---------- Document text ----------

PISTONS CAUGHT BIRD-WATCHINGFEATHERED INTRUDERSTEALS THE MOMENTUM

by | May 10, 1991 | Detroit Free Press | 0 comments

BOSTON — Wait a minute. Time out. I thought the rule was, the sixth man has to come in off the bench. He can’t fly down from the rafters.

Here we were Thursday, in the middle of a perfectly fine Pistons-Celtics playoff game, and the Pistons had control, they were threatening to knock the Celts right out of the postseason by stealing a second game at Boston Garden
— and whoa! What’s this? Flapping down from the rafters? Landing at center court? Waddling around like a small forward — a very small forward?

“BIRD!” someone yelled.

Not the Bird.

A bird. A real bird. A pigeon, I believe. I don’t know how it got in, but there it was. On the court. Hanging around. Then it took off again, flew over the players — who ducked, knowing what pigeons can do — then landed again in the middle of the floor. Time was called. The players shook their heads.
. . .

A bird?

“TECHNICAL!” Pistons coach Chuck Daly screamed in frustration.
“TECHNICAL! TOO MANY MEN ON THE COURT!”

At the time, I thought he was joking. What could they call, technical fowl? But now I figure, maybe Daly wasn’t joking. Maybe he knew that when things like this happen at Boston Garden, the visiting team might as well call a cab.

After all, wasn’t this game about to fall to the Pistons, who led, 66-61, and were playing their best basketball of the afternoon? Weren’t the fans silenced and the Celtics looking vulnerable? And suddenly, flitter-flitter — and the mood was changed. Momentum vanished. The crowd began to laugh as the bird waddled around. Dennis Rodman watched it with his hands on his hips. Mark Aguirre stared as if he’d just seen a ghost. Kevin McHale sneaked up behind it, handed a towel to official Mike Mathis and told him to throw it over the creature.

---------- Data lines ----------

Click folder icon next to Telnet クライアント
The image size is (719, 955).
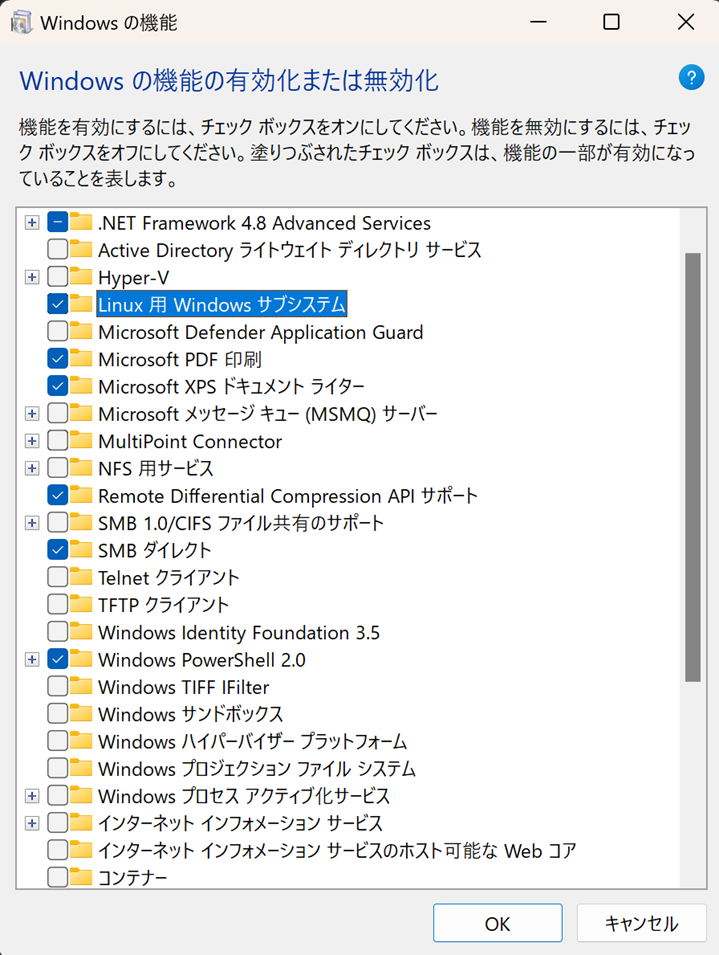(x=83, y=577)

----------

— Task directions —
According to the column about the bird at the Pistons-Celtics playoff game, who did Kevin McHale hand a towel to, and what did he tell him to do?

— Result of this task —
He handed it to official Mike Mathis and told him to throw it over the bird.